Sıradanlığı Kırmanın İkili Dili

DİRİM DİNÇER

Küreselleşmenin kent mekanındaki yansımalarının bir aks-prototipi olan Büyükdere Caddesi, panoramasına eklediği kristal formlu yapısıyla görünürlüğünü perçinliyor. Yapıysa; tasarımı, yapım tekniği, yerleşimi ve mekan kurgusuyla yerel ve küresel ikileminin altını çiziyor.

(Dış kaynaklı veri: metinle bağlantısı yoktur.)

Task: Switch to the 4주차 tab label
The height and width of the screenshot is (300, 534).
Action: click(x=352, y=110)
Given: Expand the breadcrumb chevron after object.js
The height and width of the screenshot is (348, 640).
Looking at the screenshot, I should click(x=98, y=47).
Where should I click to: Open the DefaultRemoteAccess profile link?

Kapitalizm, gücünü yaratıcısı olduğu küresel ağın kent mekanındaki görünürlüğüyle beslerken; İstanbul gibi pek çok kente yaptığı müdahaleler de mimarlık ve kent üretiminin asıl pratiği haline geldi. Burada Büyükdere'yi türünün tek örneği olarak görmemek gerekiyor, Londra'nın Canary Wharf'ı da benzer pratiklerle üretilmişti. Büyükdere de bu aksın İstanbul'daki ana tanımlayıcısı olarak yaklaşık 40 yıldır eklemelerle ve eksiltmelerle dönüşmeye devam ediyor. Kentsel kullanım kalitesi düşük, kent içinde ama kentten bağımsız bir karakter yaratan, kent ve kullanıcıyla sadece biçimsel bir ilişki kurmaya izin veren kent parçaları üreten bu pratik, (her müdahalenin müellifleri, kentle kurulan "güçlü" ilişkilinin altını çizse de) mimarlarını da eleştirilerin hedefi haline getiriyor.

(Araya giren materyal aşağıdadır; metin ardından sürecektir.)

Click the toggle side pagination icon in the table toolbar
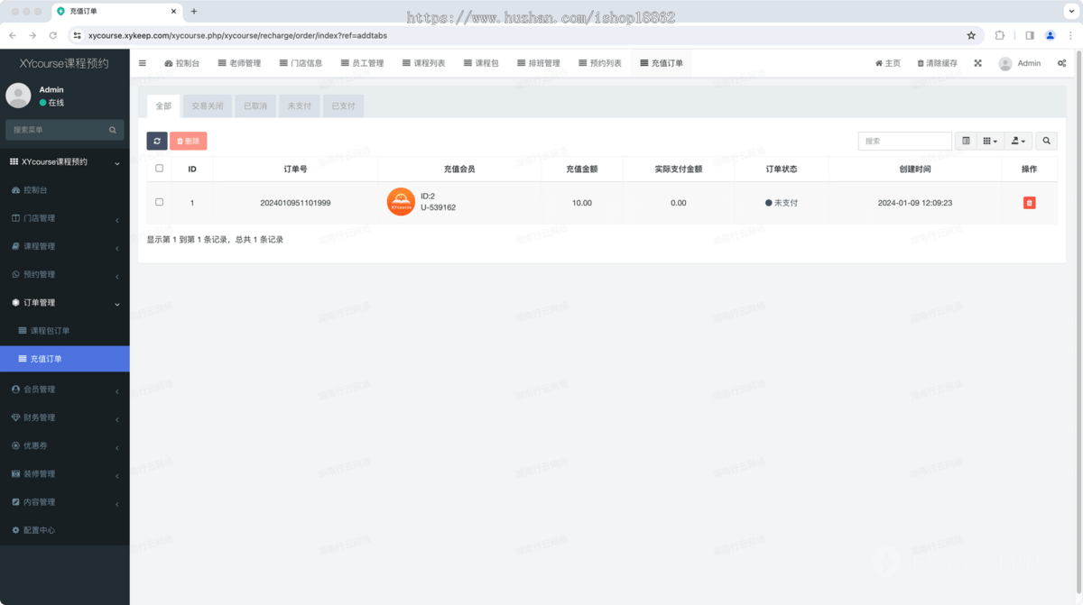The width and height of the screenshot is (1083, 605). click(965, 141)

Kısa süre önce 3. Havalimanı Hava Trafik Kontrol Kulesi Yarışması sayesinde deneyimlediğimiz yabancı mimarların "yerel hassasiyetleri" bir tarafta dururken diğer yanda aynı proje için tek günde beş defa ruhsat çizimi üretilen bir ülkede, dışarıdan birinin prosedürleri nasıl bulduğu sorusu var. Bu soruyu da dünyanın her tarafında mimarının imzasını taşıyan "heykelsi" binalar yapanlara sormanın pek anlamı olmuyor. Dünya onların oyun alanlarıyken ve yaptıkları da prestij uğruna kabul edilirken gerçekçi süreç paylaşımı yapmalarını bekleyemiyorsunuz.

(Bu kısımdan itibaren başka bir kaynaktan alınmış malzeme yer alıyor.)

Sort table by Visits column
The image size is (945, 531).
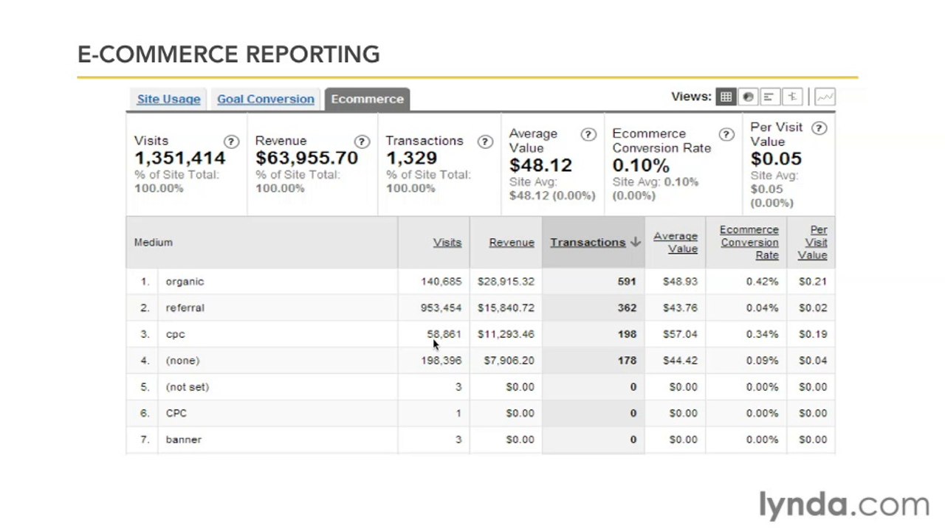click(x=447, y=243)
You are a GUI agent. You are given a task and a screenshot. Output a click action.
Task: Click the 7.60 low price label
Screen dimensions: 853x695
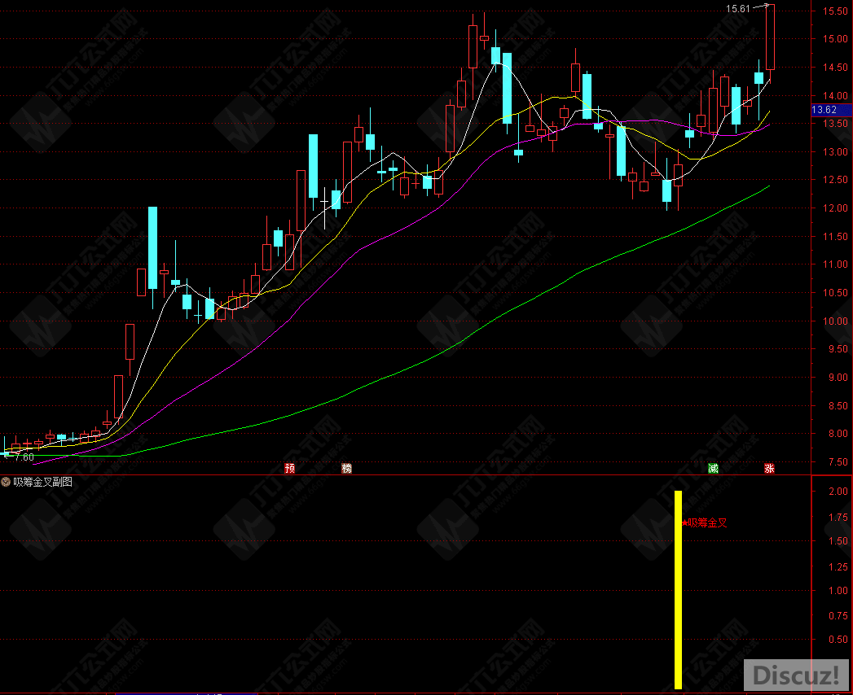tap(24, 457)
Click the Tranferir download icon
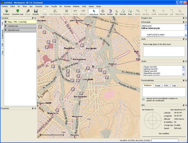The image size is (188, 143). 6,11
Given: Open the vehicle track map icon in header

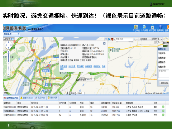Looking at the screenshot, I should 136,27.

Geçtiğimiz Aralık ayı başında, Büyükdere dönüşümünün son ürünlerinden biri olan Finansbank Kristalkule'nin mimarları, tasarım ve proje süreçlerini kendi binalarında anlatmaya geldiklerinde bakış açılarını da ilk ağızdan duyma olanağı bulundu. Üretim alanları Büyükdere'nin üretilme pratiğiyle oldukça benzeşen; tıpkı onun gibi küresel üretim yapan mimarların sunumunu, yaptıkları bina içinde ve soru sorma, tartışma, anlama, eleştirme imkanı bulan öğrencilerle birlikte dinledik. Ekonomisi küresel, kendi içe dönük ve tek tipleşmiş mimarlık pratiğine henüz dahil olmamış öğrencilerin katılımının oldukça önemli olduğunun da altını çizmek gerekiyor.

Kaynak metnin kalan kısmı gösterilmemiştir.